Although it’s difficult to determine exactly when the first “smart” watch came onto the scene, one thing is certain: smartwatches will soon be as indispensable to our daily routine as their smartphone siblings. Once little more than novelty-item movie props, these wearable devices are becoming exponentially more powerful and also increasingly specialized. As such, choosing the best smartwatch for your needs can be a daunting task — especially when there’s no one-size-fits-all approach to navigating the wearable market.

Ultimately, finding the best smartwatch is something of a balancing act. There are some smartwatches that will do most everything well, and there are others that will excel at a few specific tasks. Regardless of where your priorities lie, there are plenty of capable watches coming in at a range of price points. As the wearable market has continued to grow, brands have sought to increase their stake as much as possible. Such a competitive space demands perpetual development, meaning that smartwatches are seeing ever-briefer shelf lives. So, if there’s one important takeaway here, it’s that you should buy a smartwatch expecting its obsolescence, be it aesthetic or technological. But that’s not to say that every model year brings with it an improvement — some are little more than a visual update, muddying the waters even further. To help weed through the noise of this ever-changing market, we’ve put together a guide featuring the 10 best smartwatches.

Photo: Garmin Fenix 6

What’s In A Name?

Differences In Wearable Tech

When it comes to choosing a smartwatch best-suited for your needs, it’s important to understand the semantics of wearable tech, and what exactly it is that you’re looking for: a smartwatch, an activity tracker, or a hybrid. Oft-used interchangeably, these are actually very different beasts offering varying levels of functionality. In order to make sense of the division, we’ve defined them for the purposes of this guide as follows.

Smartwatches: These are wearable devices that act as an extension of your phone. As squares are to rectangles, smartwatches are to fitness trackers. Thus, while most smartwatches can handle the functionality of a fitness tracker, the opposite is not true.

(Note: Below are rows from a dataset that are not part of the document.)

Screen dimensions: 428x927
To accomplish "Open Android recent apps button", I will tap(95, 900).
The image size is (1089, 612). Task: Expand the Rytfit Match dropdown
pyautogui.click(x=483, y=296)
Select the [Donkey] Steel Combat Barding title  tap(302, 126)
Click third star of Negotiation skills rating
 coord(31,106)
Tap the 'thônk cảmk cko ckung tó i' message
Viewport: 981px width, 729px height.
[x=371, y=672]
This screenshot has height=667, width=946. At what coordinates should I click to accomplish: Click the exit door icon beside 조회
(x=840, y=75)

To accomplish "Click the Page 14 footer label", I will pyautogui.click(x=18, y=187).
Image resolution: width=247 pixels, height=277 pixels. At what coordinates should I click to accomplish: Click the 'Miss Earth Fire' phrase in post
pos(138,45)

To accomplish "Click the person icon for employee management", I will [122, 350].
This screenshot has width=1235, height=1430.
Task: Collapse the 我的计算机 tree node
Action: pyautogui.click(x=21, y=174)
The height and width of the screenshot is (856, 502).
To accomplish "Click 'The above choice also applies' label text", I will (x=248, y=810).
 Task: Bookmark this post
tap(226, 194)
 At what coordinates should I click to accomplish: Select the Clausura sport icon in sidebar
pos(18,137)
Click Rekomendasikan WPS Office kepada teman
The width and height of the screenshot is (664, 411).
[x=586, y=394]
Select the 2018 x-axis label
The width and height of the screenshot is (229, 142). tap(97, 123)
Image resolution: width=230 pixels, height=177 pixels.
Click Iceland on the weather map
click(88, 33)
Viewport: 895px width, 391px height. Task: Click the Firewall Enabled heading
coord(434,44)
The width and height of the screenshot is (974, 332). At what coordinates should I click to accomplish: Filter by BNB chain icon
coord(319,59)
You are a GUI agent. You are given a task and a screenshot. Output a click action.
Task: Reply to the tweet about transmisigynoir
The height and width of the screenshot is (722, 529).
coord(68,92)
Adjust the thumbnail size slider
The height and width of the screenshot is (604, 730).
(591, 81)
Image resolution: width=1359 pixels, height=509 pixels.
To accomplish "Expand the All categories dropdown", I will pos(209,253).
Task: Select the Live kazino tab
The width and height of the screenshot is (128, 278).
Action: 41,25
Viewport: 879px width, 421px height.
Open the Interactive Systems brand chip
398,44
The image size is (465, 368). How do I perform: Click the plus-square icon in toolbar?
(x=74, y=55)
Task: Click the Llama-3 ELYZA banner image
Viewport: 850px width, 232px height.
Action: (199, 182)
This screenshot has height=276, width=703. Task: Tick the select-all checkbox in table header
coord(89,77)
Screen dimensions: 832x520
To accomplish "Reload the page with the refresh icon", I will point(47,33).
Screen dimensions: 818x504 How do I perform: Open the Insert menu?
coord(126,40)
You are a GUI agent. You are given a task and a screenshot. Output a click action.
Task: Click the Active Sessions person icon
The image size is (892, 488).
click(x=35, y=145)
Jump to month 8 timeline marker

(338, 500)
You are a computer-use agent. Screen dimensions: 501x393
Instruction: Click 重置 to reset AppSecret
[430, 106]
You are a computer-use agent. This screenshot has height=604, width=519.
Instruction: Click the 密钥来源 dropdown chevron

The key difference between these two types of wearable tech lies in their processing power — smartwatches include a slew of advanced features that enables them to be used for much more than calorie counting or sleep tracking.

Activity Trackers: Once little more than stylish digital pedometers, over the years, activity trackers have rapidly improved in functionality. In many ways, the current crop of activity trackers resembles pared-down smartwatches. What they lack in features — like Bluetooth connectivity or voice assistant — they make up for in size and battery life. Activity trackers are made with the express purpose of recording fitness metrics like heart rate and daily steps.

Hybrid Smartwatches: These offer a fusion of old and new, pairing the timeless aesthetics of their analog forbears with the technological capabilities of their digital peers. Hybrid smartwatches don’t usually feature the touchscreen of fully-fledged smart options, meaning they’re typically a bit more limited when it comes to their features. Depending on their capabilities, they can lean towards either smartwatches or activity trackers.

Photo: Garmin Fenix 6

Have It Your Way

Built-in Features To Consider

Connectivity: One of the key features that sets smartwatches apart from activity trackers is their range of connectivity. Much like their cellular counterparts, smartwatches possess varying degrees of connectivity — from short-range Bluetooth and ANT+ applications to far-reaching 3G and 4G cellular networks. Although the former deals mostly with pairing to smartphones and wireless sensors, the development of near field communication (NFC) technology has allowed for smartwatches to hold contactless forms of payment. Similarly, while 3G networks were once the gold standard for cellular data transfer, they’ve been nearly eclipsed by their faster 4G successor, and we’re already well on our way to widespread 5G adoption.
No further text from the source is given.